Rede von Bundespräsident Heinz Fischer im Wiener Konzerthaus
Eure Heiligkeit!
Ihr Besuch in Österreich ist an seiner letzten Station vor der Heimreise angelangt. Sie haben in den vergangenen zweieinhalb Tagen ein außerordentlich dichtes Programm absolviert. Sie haben außerhalb Wiens Mariazell und Heiligenkreuz besucht und zu vielen Menschen gesprochen.
Einen besonderen Höhepunkt Ihres Aufenthaltes bildet nun diese Begegnung mit ehrenamtlichen Mitarbeiterinnen und Mitarbeitern gemeinnütziger und kirchlicher Einrichtungen - hier im festlichen Großen Saal des Wiener Konzerthauses.
Meines Wissens war es der Wunsch Eurer Heiligkeit, diese Begegnung zu einem Teil Ihres Österreich-Besuches zu machen. In diesem Sinn sind alle hier Anwesenden, die ich nochmals mit großer Freude begrüße, auch Ihre Gäste. Dafür darf ich mich im Einvernehmen mit seiner Eminenz Kardinal Dr. Schönborn sehr herzlich bedanken.
Es ist kein Zufall, dass diese Begegnung in einem der bedeutendsten Konzertsäle Österreichs stattfindet. Zwar bin ich mir bewusst, dass in dieser Stunde der Aspekt der Nächstenliebe, der karitative Aspekt und der soziale Aspekt im Zuge ehrenamtlicher Tätigkeiten im Vordergrund stehen; aber wir wissen auch um die Wertschätzung Eurer Heiligkeit für Musik Bescheid. Daher haben wir die Begegnung mit ehrenamtlich tätigen Idealisten mit einer Begegnung mit der Kunst von Wolfgang Amadeus Mozart und Anton Bruckner verbunden, und ich bedanke mich auch bei allen Mitwirkenden.

——

ZU BEARBEITEN>
A) Erläutern Sie anhand der Rede im Wiener Konzerthaus, weshalb die Begegnung gerade in einem Konzertsaal stattfindet.
B) Führen Sie die Rede im Wiener Konzerthaus im Anschluss an ihren letzten Satz weiter.
Für die Bearbeitung sind die Zeilen nicht erforderlich.

MATERIAL>

——

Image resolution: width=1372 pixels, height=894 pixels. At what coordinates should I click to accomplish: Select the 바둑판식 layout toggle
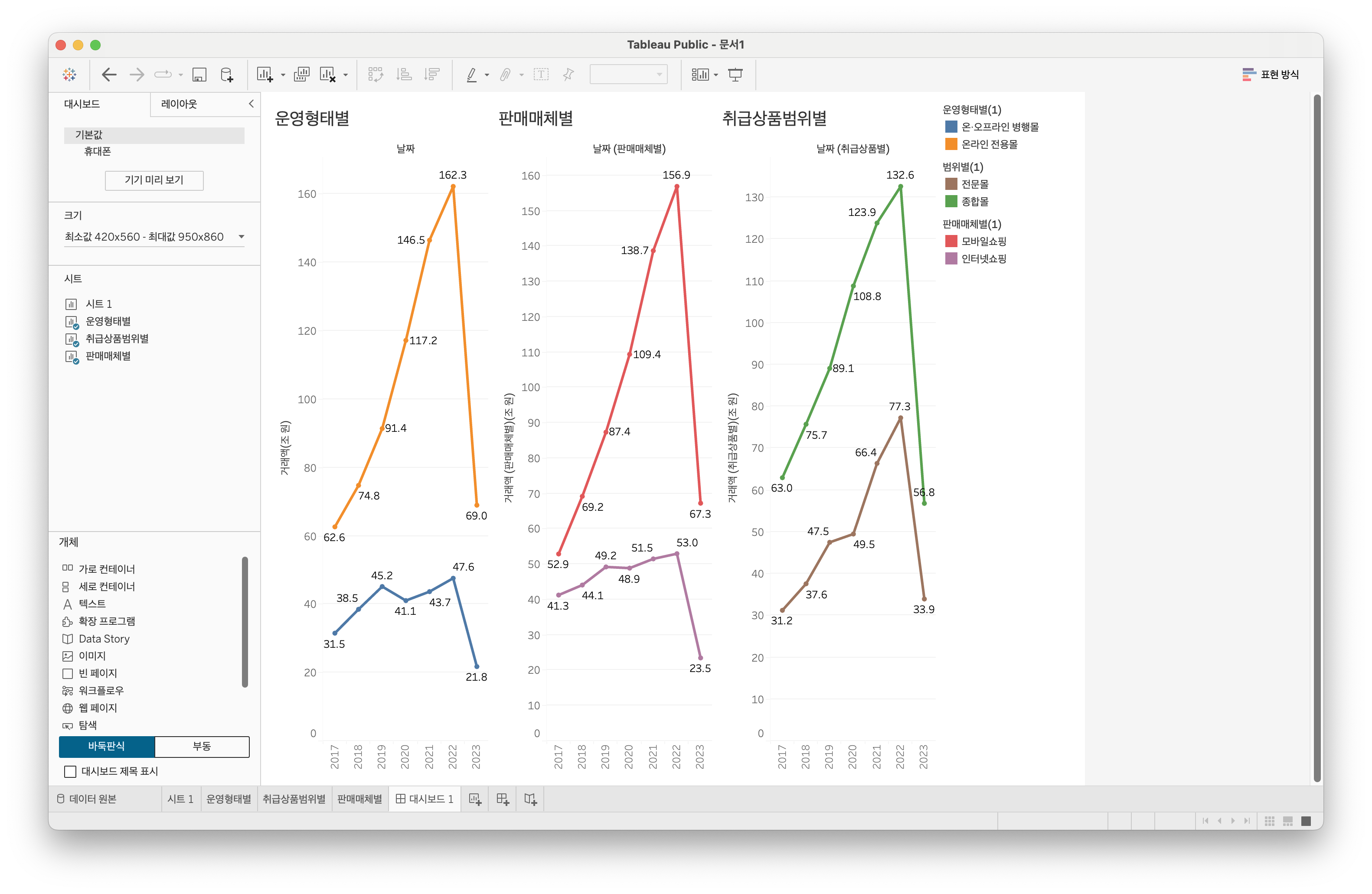[x=107, y=746]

——

LÖSUNGEN>
A) Die Begegnung findet in einem der bedeutendsten Konzertsäle Österreichs statt, weil man um die Wertschätzung Seiner Heiligkeit für Musik weiß. Obwohl Nächstenliebe sowie karitative und soziale Aspekte des Ehrenamts im Vordergrund stehen, wurde die Begegnung deshalb mit der Kunst von Wolfgang Amadeus Mozart und Anton Bruckner verbunden.

B)
Eure Heiligkeit! Hochgeschätzte Anwesende!
Ich glaube sagen zu dürfen, dass Österreich ein Sozialstaat ist. Daran haben Generationen von Frauen und Männern gearbeitet. Es gibt eine hochentwickelte Sozialgesetzgebung. Es gibt eine überparteiliche Gewerkschaftsbewegung, und es gibt das Phänomen der Sozialpartnerschaft. Wir haben im internationalen Vergleich ein sehr hohes Pro-Kopf-Einkommen und derzeit erfreulicherweise eine sinkende Arbeitslosigkeit. Und dennoch ist das nur ein Teil jener Wirklichkeit, mit der wir uns beschäftigen müssen.
Ein anderer Teil der Wirklichkeit, vor dem wir nicht die Augen verschließen dürfen, ist, dass die Einkommens- und Vermögensverteilung in Europa - auch in Österreich - wachsender Kritik ausgesetzt ist, und dass es auch in relativ reichen Ländern Armut und Not, ja sogar verzweifelte Lebenssituationen gibt. Dazu kommt, dass auch das beste Sozialsystem nicht in jeder denkbaren Lebenssituation Abhilfe schaffen kann.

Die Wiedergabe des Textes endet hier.